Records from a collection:
------------------------------
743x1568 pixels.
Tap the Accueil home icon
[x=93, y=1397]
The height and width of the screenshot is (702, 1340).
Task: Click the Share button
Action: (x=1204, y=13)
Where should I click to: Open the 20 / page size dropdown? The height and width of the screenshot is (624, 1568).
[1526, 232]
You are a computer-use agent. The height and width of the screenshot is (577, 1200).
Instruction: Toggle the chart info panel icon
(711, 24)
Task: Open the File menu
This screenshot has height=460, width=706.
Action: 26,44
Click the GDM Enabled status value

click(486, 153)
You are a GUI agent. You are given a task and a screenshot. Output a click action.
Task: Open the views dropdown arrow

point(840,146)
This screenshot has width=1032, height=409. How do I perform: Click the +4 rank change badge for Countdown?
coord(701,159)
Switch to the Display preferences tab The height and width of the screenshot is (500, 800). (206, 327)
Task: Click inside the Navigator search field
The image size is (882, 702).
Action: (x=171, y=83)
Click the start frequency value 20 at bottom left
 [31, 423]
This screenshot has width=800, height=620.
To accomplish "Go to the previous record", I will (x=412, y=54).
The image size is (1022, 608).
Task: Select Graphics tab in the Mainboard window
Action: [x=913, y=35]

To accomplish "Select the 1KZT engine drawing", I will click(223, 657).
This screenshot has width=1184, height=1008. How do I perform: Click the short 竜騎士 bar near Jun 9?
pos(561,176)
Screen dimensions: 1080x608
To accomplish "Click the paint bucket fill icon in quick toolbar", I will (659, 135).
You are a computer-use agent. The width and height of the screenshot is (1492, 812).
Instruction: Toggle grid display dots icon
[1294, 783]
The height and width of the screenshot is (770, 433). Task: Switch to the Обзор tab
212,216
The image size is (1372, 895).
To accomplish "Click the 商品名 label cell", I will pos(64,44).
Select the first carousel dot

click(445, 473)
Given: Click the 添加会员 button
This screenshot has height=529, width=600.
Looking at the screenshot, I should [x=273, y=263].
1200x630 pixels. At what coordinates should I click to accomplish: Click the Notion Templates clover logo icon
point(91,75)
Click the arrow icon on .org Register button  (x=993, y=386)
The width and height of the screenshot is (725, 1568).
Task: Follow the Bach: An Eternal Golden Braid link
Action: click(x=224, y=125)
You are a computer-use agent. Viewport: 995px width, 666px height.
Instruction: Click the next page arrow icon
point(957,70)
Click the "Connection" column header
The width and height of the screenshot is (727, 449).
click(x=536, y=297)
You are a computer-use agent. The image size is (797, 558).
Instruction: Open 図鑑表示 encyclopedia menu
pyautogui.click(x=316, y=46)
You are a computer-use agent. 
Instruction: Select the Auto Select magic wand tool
------------------------------
> [REQUIREMENT]: Count the lines of the listing above that contain the string "Open". Reply with only that number.

> [FULL RESPONSE]: 4